Turkey's banking sector's net profit surges in Jan-Sept
Turkey's banking sector's net profit reached 42.2 billion Turkish liras ($7.06 billion) this January-September, the country's banking watchdog reported Tuesday.
The Banking Regulation and Supervision Agency (BDDK) said the sector's nine-month net profit saw a 13.4-percent annual rise, up from 37.2 billion liras ($10.5 billion) over the same period last year.
As of September, the banking sector's total assets were 4.2 trillion liras ($705.2 billion), a climb of 55.4 percent year-on-year.
Loans, the biggest sub-category of assets, grew 29.7 percent on a yearly basis to 2.6 trillion liras ($433.7 billion) at the end of September.
On the liabilities side, deposits held at lenders in Turkey totaled 2.1 trillion liras ($358.2 billion), up 30.6 percent in the same period.
At the end of this September, one U.S. dollar was traded for some 6.10 Turkish liras, versus a USD/TRY rate of around 3.60 at the end of September 2017.
Marking lenders' minimum capital requirements, the banking sector's regulatory capital-to-risk-weighted-assets ratio was 18.08 percent this September which was 17.20 percent a year ago.
The ratio of non-performing loans to total cash loans -- indicating the healthiness of given loans -- was 3.22 percent in September, showing a slight deterioration compared to 3.04 percent in the same month last year.

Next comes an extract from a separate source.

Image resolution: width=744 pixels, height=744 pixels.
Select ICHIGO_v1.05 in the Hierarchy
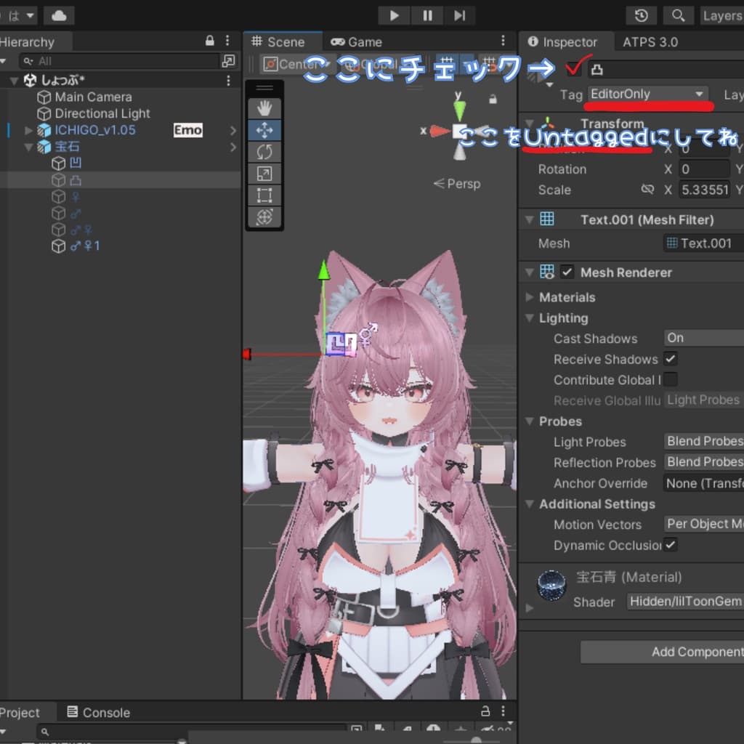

As of September, a total of 50 state/private/foreign lenders -- including deposit banks, participation banks, and development and investment banks -- operated in the Turkish banking sector.
The sector had more than 208,600 employees, serving through nearly 11,600 branches both in Turkey and overseas locations with some 48,300 ATMs.
Last year, the Turkish banking sector's net profit hit an all-time high, reaching around 49 billion Turkish liras ($13 billion) -- a yearly increase of 30.8 percent.